LV.
Pour nous, nous ne croyons pas que les enfers soient un souterrain tout nu, ni une sentine recouverte d'un toit dans quelque partie du monde; c'est une vaste étendue dans l'intérieur de la terre, profonde et cachée jusque dans ses entrailles elles-mêmes. Nous lisons, en effet, que Jésus-Christ passa les trois jours de sa mort dans le cœur de la terre, c'est-à-dire dans sa cavité secrète, intérieure, cachée sous la terre, enfermée dans la terre, et placée sur les abîmes inférieurs eux-mêmes. Que si, tout Dieu qu'il était, le Christ, en sa qualité d'homme néanmoins, mort selon les Ecritures, et enseveli selon les mêmes, se conforma dans les enfers aux lois de la mort humaine; « que s'il ne monta point au plus haut des deux avant d'être descendu dans les parties les plus basses de la terre, » pour se manifester aux patriarches et aux prophètes, tu as lieu de croire que la région des enfers est placée sous terre, et de heurter du coude ceux qui, avec un peu trop d'orgueil, s'imaginent que les enfers ne sont pas dignes de recevoir les âmes des fidèles, « serviteurs au-dessus du Seigneur, disciples au-dessus du maître, » |106 dédaignant en quelque manière la consolation d'attendre la résurrection dans le sein d'Abraham.
---- Mais, répondra-t-on, Jésus-Christ est descendu aux enfers, pour nous en dispenser; d'ailleurs, quelle différence entre les païens et les Chrétiens, si les morts sont enfermés dans le même cachot? ---- Comment l'âme monterait-elle au ciel, « lorsque le Christ y siège encore à la droite du Père; lorsque l'ordre de Dieu n'a pas été encore entendu par la trompette de l'archange; lorsque ceux que l'avènement du Seigneur aura trouvés vivants, n'ont pas encore pris leur vol pour aller à sa rencontre dans les airs, avec ceux qui, étant morts dans le Christ, ressusciteront les premiers? » Le ciel ne s'ouvre pour personne tant que la terre est sauve, pour ne pas dire fermée. Ce n'est qu'à la consommation du monde que les royaumes des cieux élargiront leurs portes.

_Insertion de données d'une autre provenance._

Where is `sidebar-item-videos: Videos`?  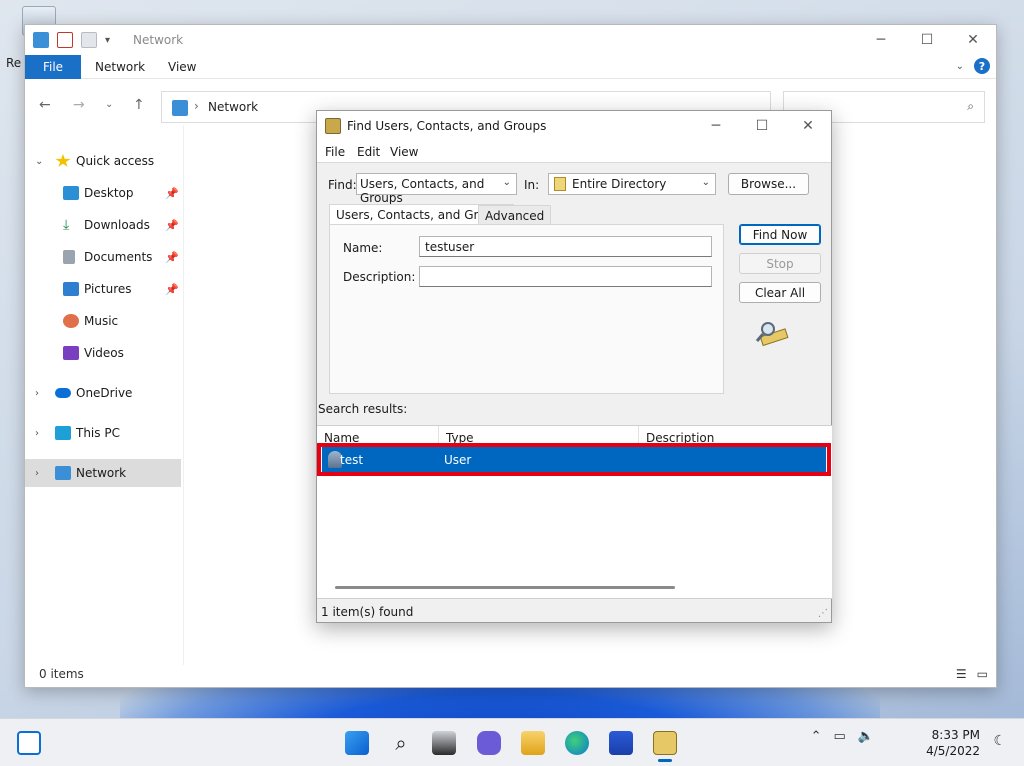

---- Mais nous dormirons donc dans l'éther avec les beaux garçons de Platon; ou dans l'air avec Arius; ou dans les environs de la lune, avec les Endymions des stoïciens?
---- Non, répondrai-je, mais dans le paradis, où déjà les patriarches et les prophètes, appendices de la résurrection du Seigneur, habiteront après avoir quitté les enfers. Et comment la région du paradis, placée sous l'autel, et révélée à Jean dans le ravissement de l'esprit, ne lui montra-t-elle d'autres aines dans son sein que les âmes des martyrs? Comment l'héroïque martyre Perpétue, dans la révélation du paradis au jour de sa passion, n'y aperçut-elle que les compagnons de son martyre, sinon parce que l'épée flamboyante, qui garde le paradis, n'en ouvre la porte qu'à ceux qui sont morts dans le Christ et non dans Adam? La mort nouvelle pour Dieu, la mort extraordinaire pour le Christ, est reçue dans un autre domicile particulier. Reconnais donc la différence qui caractérise la mort d'un fidèle et celle d'un païen! Si tu succombes pour Dieu, comme le Paraclet nous en avertit, non pas dans les langueurs de la fièvre, ni sur ta couche funèbre, mais dans |107 la constance du martyre; si tu portes ta croix et que tu suives le Seigneur, ainsi qu'il l'a prescrit, la clef du paradis est aussitôt le prix de ton sang. Tu as d'ailleurs un de nos traités, intitulé Paradis, où nous établissons que toutes les âmes sont tenues en réserve dans les lieux bas de la terre jusqu'au jour du Seigneur.